** begin INPUT ROWS **

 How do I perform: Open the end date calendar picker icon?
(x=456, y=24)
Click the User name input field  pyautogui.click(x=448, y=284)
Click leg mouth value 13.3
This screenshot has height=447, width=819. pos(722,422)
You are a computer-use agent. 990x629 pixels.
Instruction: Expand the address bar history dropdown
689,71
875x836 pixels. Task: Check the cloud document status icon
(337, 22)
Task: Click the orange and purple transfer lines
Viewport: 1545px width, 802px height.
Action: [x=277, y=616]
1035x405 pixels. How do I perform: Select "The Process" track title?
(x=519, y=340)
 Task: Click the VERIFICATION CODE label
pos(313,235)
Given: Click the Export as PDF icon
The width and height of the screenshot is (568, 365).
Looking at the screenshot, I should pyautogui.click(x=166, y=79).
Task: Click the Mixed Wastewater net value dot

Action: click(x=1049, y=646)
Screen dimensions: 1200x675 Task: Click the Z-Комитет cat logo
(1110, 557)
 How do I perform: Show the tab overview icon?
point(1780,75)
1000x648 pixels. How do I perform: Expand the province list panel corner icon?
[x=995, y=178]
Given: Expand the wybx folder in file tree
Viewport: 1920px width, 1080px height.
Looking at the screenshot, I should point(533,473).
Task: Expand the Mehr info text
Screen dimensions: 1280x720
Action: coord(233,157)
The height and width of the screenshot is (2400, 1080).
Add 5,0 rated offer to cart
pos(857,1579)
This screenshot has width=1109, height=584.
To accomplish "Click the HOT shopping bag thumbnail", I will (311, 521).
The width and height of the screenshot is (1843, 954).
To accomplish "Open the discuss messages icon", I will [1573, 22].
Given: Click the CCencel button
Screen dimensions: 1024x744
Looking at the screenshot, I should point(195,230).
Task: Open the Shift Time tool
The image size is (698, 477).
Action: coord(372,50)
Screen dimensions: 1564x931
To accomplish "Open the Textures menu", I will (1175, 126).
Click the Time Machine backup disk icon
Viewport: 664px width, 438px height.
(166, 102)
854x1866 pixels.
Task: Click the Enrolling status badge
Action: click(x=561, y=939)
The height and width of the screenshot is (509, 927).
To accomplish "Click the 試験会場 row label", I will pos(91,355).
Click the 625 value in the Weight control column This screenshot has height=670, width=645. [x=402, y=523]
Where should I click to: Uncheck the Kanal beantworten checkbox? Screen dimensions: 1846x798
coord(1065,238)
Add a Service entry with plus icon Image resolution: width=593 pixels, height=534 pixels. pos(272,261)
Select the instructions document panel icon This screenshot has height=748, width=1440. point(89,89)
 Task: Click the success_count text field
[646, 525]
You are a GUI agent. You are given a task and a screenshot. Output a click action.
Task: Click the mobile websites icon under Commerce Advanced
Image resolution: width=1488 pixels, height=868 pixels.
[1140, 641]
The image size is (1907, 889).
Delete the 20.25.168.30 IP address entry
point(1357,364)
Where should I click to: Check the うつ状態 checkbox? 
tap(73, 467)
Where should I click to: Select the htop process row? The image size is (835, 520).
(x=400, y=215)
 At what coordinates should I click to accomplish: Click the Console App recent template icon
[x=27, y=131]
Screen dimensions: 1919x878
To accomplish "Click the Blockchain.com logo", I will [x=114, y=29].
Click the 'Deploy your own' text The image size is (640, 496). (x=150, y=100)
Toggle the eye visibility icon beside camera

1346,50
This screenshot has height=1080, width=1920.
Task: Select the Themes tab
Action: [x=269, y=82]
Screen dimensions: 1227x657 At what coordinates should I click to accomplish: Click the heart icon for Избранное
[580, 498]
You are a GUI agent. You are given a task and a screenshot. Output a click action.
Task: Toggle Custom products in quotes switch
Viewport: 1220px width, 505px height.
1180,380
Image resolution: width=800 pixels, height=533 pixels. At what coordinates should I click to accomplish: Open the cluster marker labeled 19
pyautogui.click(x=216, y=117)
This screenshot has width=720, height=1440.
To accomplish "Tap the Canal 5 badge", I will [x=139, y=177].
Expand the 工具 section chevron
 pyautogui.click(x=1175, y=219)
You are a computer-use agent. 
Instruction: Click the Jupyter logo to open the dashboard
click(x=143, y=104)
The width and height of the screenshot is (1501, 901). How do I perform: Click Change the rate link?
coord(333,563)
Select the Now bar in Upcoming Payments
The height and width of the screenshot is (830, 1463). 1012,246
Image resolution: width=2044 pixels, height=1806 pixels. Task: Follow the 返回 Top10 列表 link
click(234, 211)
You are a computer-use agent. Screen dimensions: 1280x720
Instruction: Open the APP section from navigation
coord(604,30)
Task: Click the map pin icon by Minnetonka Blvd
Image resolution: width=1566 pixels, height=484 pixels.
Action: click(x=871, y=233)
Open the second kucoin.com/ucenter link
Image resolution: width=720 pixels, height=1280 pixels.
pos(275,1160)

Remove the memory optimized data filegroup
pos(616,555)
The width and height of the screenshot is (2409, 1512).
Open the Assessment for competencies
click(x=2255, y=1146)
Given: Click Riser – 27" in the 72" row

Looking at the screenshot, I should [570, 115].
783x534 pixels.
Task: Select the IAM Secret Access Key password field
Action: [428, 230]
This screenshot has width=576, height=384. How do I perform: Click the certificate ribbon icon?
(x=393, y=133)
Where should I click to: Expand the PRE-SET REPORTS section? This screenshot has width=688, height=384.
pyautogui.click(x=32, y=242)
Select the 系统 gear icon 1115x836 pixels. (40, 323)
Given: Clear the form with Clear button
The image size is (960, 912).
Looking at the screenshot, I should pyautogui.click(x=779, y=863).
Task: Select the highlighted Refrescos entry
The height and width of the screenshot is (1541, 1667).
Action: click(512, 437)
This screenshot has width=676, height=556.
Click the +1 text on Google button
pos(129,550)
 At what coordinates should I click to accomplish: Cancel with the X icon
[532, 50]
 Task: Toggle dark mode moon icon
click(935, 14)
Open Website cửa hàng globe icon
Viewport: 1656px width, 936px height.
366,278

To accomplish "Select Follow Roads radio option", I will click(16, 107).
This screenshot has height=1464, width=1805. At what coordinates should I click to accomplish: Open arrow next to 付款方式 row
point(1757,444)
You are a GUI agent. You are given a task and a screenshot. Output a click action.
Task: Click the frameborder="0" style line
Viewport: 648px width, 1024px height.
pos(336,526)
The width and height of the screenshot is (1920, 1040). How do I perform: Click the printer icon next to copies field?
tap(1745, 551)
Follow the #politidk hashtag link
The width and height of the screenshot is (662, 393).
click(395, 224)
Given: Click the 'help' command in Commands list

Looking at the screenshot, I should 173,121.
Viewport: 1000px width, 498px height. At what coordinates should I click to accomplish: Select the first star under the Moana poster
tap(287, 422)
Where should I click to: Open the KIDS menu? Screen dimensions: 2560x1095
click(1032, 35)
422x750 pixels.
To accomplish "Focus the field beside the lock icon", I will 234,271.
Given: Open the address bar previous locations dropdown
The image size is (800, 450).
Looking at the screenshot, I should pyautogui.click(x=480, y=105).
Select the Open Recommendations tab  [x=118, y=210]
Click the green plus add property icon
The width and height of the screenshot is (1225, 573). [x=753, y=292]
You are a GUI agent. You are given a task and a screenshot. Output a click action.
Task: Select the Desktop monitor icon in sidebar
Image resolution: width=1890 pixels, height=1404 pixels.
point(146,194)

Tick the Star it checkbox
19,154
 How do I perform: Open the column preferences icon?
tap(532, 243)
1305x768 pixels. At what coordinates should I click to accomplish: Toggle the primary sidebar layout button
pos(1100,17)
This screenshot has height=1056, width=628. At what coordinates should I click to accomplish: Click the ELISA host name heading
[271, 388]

** end INPUT ROWS **

EXERCISE DETAILS: Reproduce all of the lines above verbatim, keeping every character, space, and line break unchanged.

ANSWER TO THE EXERCISE:
 How do I perform: Open the end date calendar picker icon?
(x=456, y=24)
Click the User name input field  pyautogui.click(x=448, y=284)
Click leg mouth value 13.3
This screenshot has height=447, width=819. pos(722,422)
You are a computer-use agent. 990x629 pixels.
Instruction: Expand the address bar history dropdown
689,71
875x836 pixels. Task: Check the cloud document status icon
(337, 22)
Task: Click the orange and purple transfer lines
Viewport: 1545px width, 802px height.
Action: [x=277, y=616]
1035x405 pixels. How do I perform: Select "The Process" track title?
(x=519, y=340)
 Task: Click the VERIFICATION CODE label
pos(313,235)
Given: Click the Export as PDF icon
The width and height of the screenshot is (568, 365).
Looking at the screenshot, I should pyautogui.click(x=166, y=79).
Task: Click the Mixed Wastewater net value dot

Action: click(x=1049, y=646)
Screen dimensions: 1200x675 Task: Click the Z-Комитет cat logo
(1110, 557)
 How do I perform: Show the tab overview icon?
point(1780,75)
1000x648 pixels. How do I perform: Expand the province list panel corner icon?
[x=995, y=178]
Given: Expand the wybx folder in file tree
Viewport: 1920px width, 1080px height.
Looking at the screenshot, I should point(533,473).
Task: Expand the Mehr info text
Screen dimensions: 1280x720
Action: coord(233,157)
The height and width of the screenshot is (2400, 1080).
Add 5,0 rated offer to cart
pos(857,1579)
This screenshot has width=1109, height=584.
To accomplish "Click the HOT shopping bag thumbnail", I will (311, 521).
The width and height of the screenshot is (1843, 954).
To accomplish "Open the discuss messages icon", I will [1573, 22].
Given: Click the CCencel button
Screen dimensions: 1024x744
Looking at the screenshot, I should point(195,230).
Task: Open the Shift Time tool
The image size is (698, 477).
Action: coord(372,50)
Screen dimensions: 1564x931
To accomplish "Open the Textures menu", I will (1175, 126).
Click the Time Machine backup disk icon
Viewport: 664px width, 438px height.
(166, 102)
854x1866 pixels.
Task: Click the Enrolling status badge
Action: click(x=561, y=939)
The height and width of the screenshot is (509, 927).
To accomplish "Click the 試験会場 row label", I will pos(91,355).
Click the 625 value in the Weight control column This screenshot has height=670, width=645. [x=402, y=523]
Where should I click to: Uncheck the Kanal beantworten checkbox? Screen dimensions: 1846x798
coord(1065,238)
Add a Service entry with plus icon Image resolution: width=593 pixels, height=534 pixels. pos(272,261)
Select the instructions document panel icon This screenshot has height=748, width=1440. point(89,89)
 Task: Click the success_count text field
[646, 525]
You are a GUI agent. You are given a task and a screenshot. Output a click action.
Task: Click the mobile websites icon under Commerce Advanced
Image resolution: width=1488 pixels, height=868 pixels.
[1140, 641]
The image size is (1907, 889).
Delete the 20.25.168.30 IP address entry
point(1357,364)
Where should I click to: Check the うつ状態 checkbox? 
tap(73, 467)
Where should I click to: Select the htop process row? The image size is (835, 520).
(x=400, y=215)
 At what coordinates should I click to accomplish: Click the Console App recent template icon
[x=27, y=131]
Screen dimensions: 1919x878
To accomplish "Click the Blockchain.com logo", I will [x=114, y=29].
Click the 'Deploy your own' text The image size is (640, 496). (x=150, y=100)
Toggle the eye visibility icon beside camera

1346,50
This screenshot has height=1080, width=1920.
Task: Select the Themes tab
Action: [x=269, y=82]
Screen dimensions: 1227x657 At what coordinates should I click to accomplish: Click the heart icon for Избранное
[580, 498]
You are a GUI agent. You are given a task and a screenshot. Output a click action.
Task: Toggle Custom products in quotes switch
Viewport: 1220px width, 505px height.
1180,380
Image resolution: width=800 pixels, height=533 pixels. At what coordinates should I click to accomplish: Open the cluster marker labeled 19
pyautogui.click(x=216, y=117)
This screenshot has width=720, height=1440.
To accomplish "Tap the Canal 5 badge", I will [x=139, y=177].
Expand the 工具 section chevron
 pyautogui.click(x=1175, y=219)
You are a computer-use agent. 
Instruction: Click the Jupyter logo to open the dashboard
click(x=143, y=104)
The width and height of the screenshot is (1501, 901). How do I perform: Click Change the rate link?
coord(333,563)
Select the Now bar in Upcoming Payments
The height and width of the screenshot is (830, 1463). 1012,246
Image resolution: width=2044 pixels, height=1806 pixels. Task: Follow the 返回 Top10 列表 link
click(234, 211)
You are a computer-use agent. Screen dimensions: 1280x720
Instruction: Open the APP section from navigation
coord(604,30)
Task: Click the map pin icon by Minnetonka Blvd
Image resolution: width=1566 pixels, height=484 pixels.
Action: click(x=871, y=233)
Open the second kucoin.com/ucenter link
Image resolution: width=720 pixels, height=1280 pixels.
pos(275,1160)

Remove the memory optimized data filegroup
pos(616,555)
The width and height of the screenshot is (2409, 1512).
Open the Assessment for competencies
click(x=2255, y=1146)
Given: Click Riser – 27" in the 72" row

Looking at the screenshot, I should [570, 115].
783x534 pixels.
Task: Select the IAM Secret Access Key password field
Action: [428, 230]
This screenshot has width=576, height=384. How do I perform: Click the certificate ribbon icon?
(x=393, y=133)
Where should I click to: Expand the PRE-SET REPORTS section? This screenshot has width=688, height=384.
pyautogui.click(x=32, y=242)
Select the 系统 gear icon 1115x836 pixels. (40, 323)
Given: Clear the form with Clear button
The image size is (960, 912).
Looking at the screenshot, I should pyautogui.click(x=779, y=863).
Task: Select the highlighted Refrescos entry
The height and width of the screenshot is (1541, 1667).
Action: click(512, 437)
This screenshot has width=676, height=556.
Click the +1 text on Google button
pos(129,550)
 At what coordinates should I click to accomplish: Cancel with the X icon
[532, 50]
 Task: Toggle dark mode moon icon
click(935, 14)
Open Website cửa hàng globe icon
Viewport: 1656px width, 936px height.
366,278

To accomplish "Select Follow Roads radio option", I will click(16, 107).
This screenshot has height=1464, width=1805. At what coordinates should I click to accomplish: Open arrow next to 付款方式 row
point(1757,444)
You are a GUI agent. You are given a task and a screenshot. Output a click action.
Task: Click the frameborder="0" style line
Viewport: 648px width, 1024px height.
pos(336,526)
The width and height of the screenshot is (1920, 1040). How do I perform: Click the printer icon next to copies field?
tap(1745, 551)
Follow the #politidk hashtag link
The width and height of the screenshot is (662, 393).
click(395, 224)
Given: Click the 'help' command in Commands list

Looking at the screenshot, I should 173,121.
Viewport: 1000px width, 498px height. At what coordinates should I click to accomplish: Select the first star under the Moana poster
tap(287, 422)
Where should I click to: Open the KIDS menu? Screen dimensions: 2560x1095
click(1032, 35)
422x750 pixels.
To accomplish "Focus the field beside the lock icon", I will 234,271.
Given: Open the address bar previous locations dropdown
The image size is (800, 450).
Looking at the screenshot, I should pyautogui.click(x=480, y=105).
Select the Open Recommendations tab  [x=118, y=210]
Click the green plus add property icon
The width and height of the screenshot is (1225, 573). [x=753, y=292]
You are a GUI agent. You are given a task and a screenshot. Output a click action.
Task: Select the Desktop monitor icon in sidebar
Image resolution: width=1890 pixels, height=1404 pixels.
point(146,194)

Tick the Star it checkbox
19,154
 How do I perform: Open the column preferences icon?
tap(532, 243)
1305x768 pixels. At what coordinates should I click to accomplish: Toggle the primary sidebar layout button
pos(1100,17)
This screenshot has height=1056, width=628. At what coordinates should I click to accomplish: Click the ELISA host name heading
[271, 388]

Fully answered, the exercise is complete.